Henry Ford was famous for his assembly-line model of automobile production. In short, he was able to keep costs down and enable the average person to buy a Ford because he controled the process by means of simplicity: you can have any color you want, as long as it's black. Standardization was the name of the game. Control the process of production and keep it simple. One model, standardized parts (i.e. they did not have to be custom-fitted, as had been the case previously), a predictable manufacturing process, etc.
The control culture that Ford epitomized is similar to the culture in a number of independent schools: our product is X, this is how we provide it, you can have anything you want here so long as it's what we provide.
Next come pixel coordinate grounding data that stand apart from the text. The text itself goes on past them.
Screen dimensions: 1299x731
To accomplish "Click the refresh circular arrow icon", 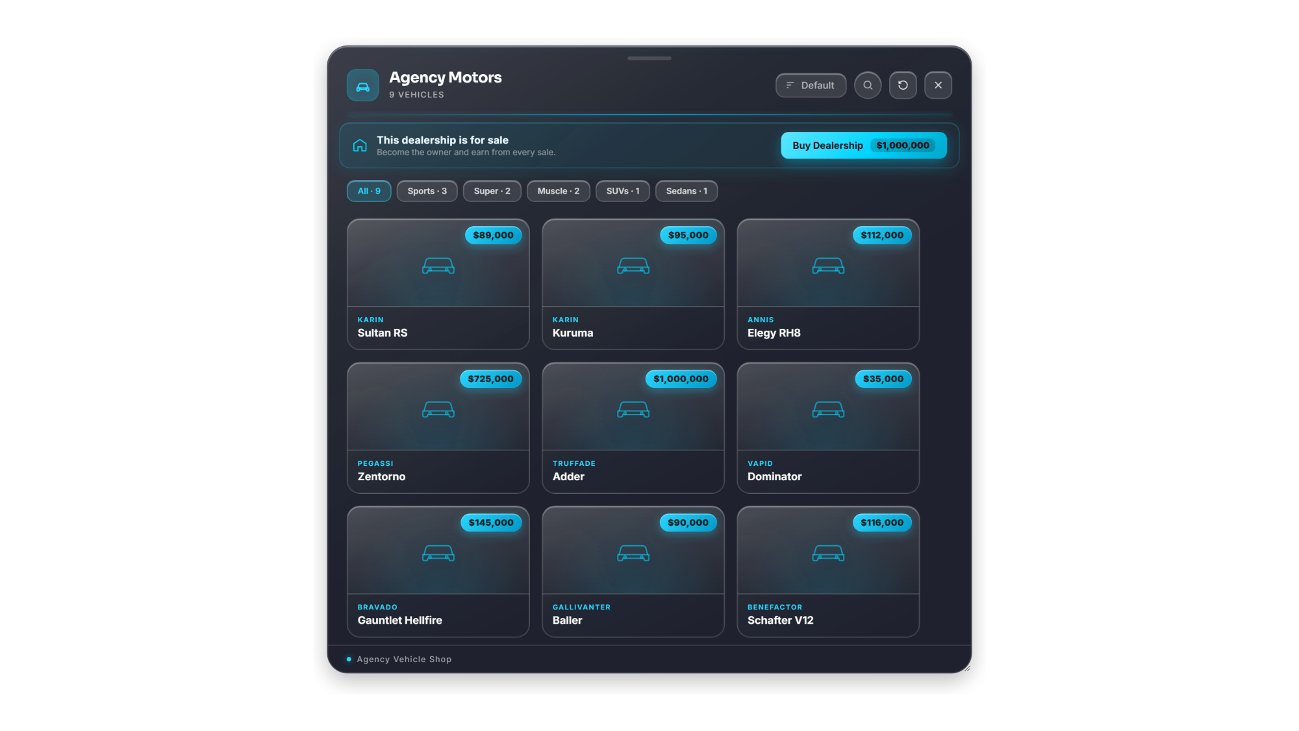I will (903, 85).
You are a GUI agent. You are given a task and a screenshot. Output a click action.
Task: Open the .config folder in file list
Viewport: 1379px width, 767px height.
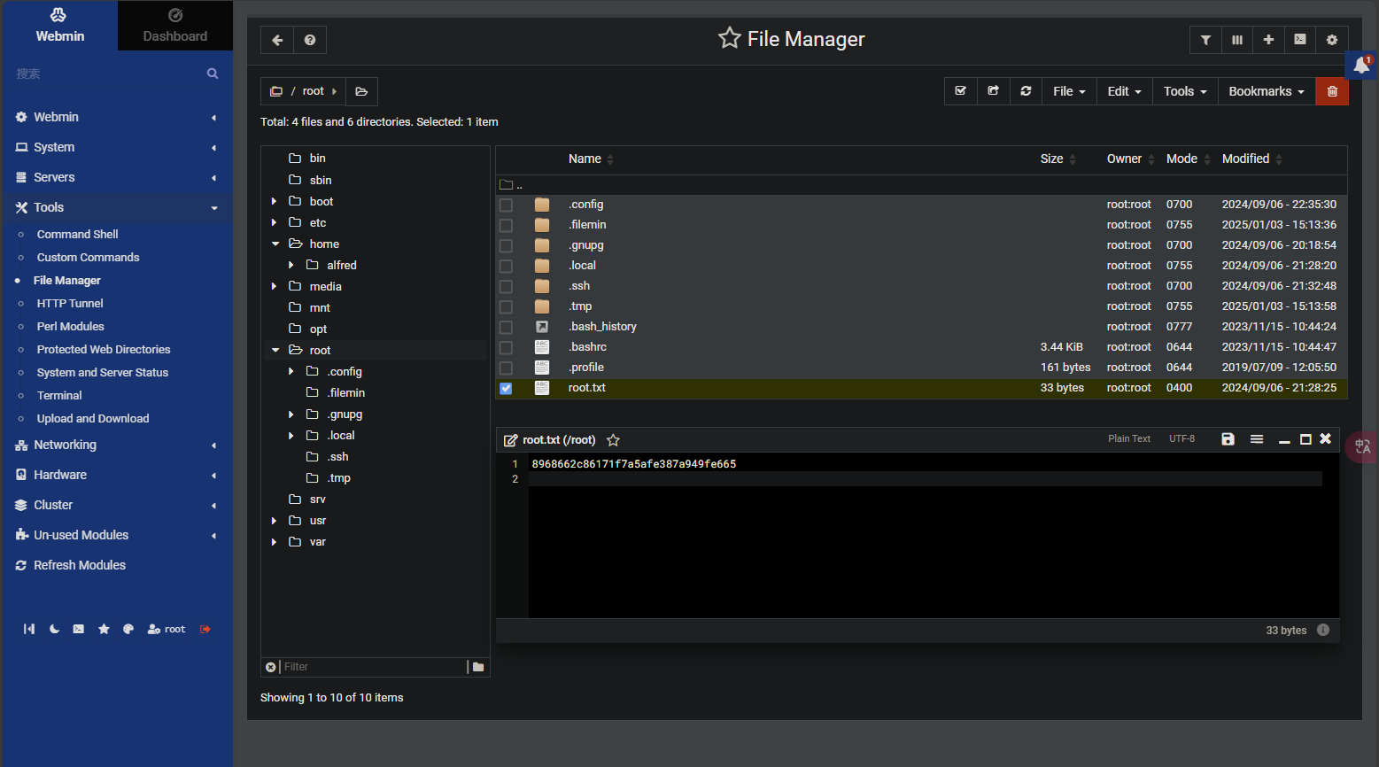tap(585, 205)
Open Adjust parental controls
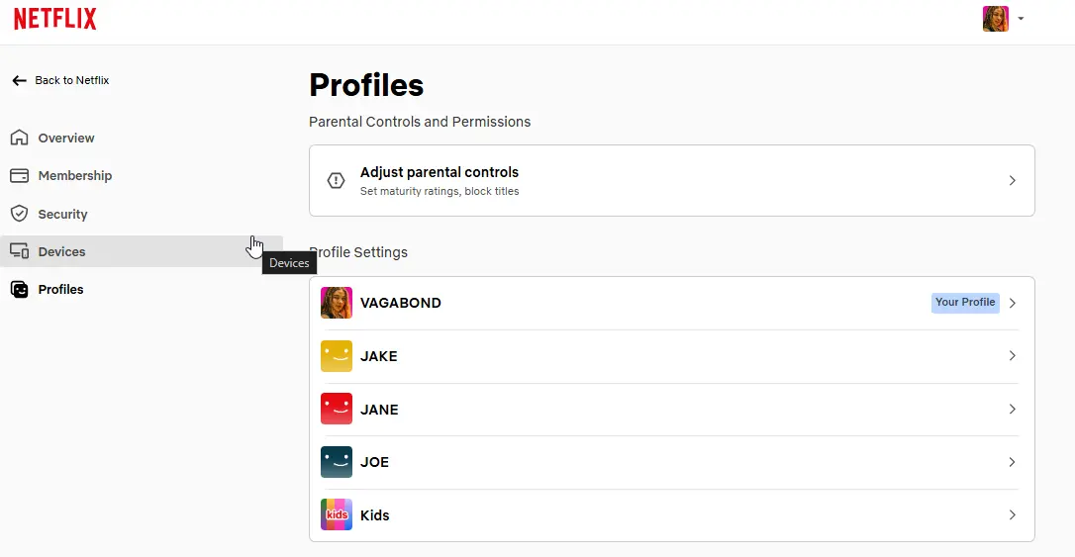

The problem, however, is that the control culture no longer works for our schools. As technology has progressed--and has become more disruptive, independent school families have become accustomed to greater choice and greater flexibility, to the point where they're looking for those characteristics in our schools.
Families are working on a "collaborative culture" model (they want input, in some way), and a "control culture" model no longer serves their wants/needs. If your school operates in the control culture model, can you see how you might be seeing a drop in enrollment, perhaps exacerbated by the current economic climate?
Control culture schools need to move toward becoming collaborative culture schools, although the trick will be for each school to determine just how collaborative it wants to be. Some will be more, some will be less. Schools will continue to remain diverse, just as before, but they will be diverse in different ways.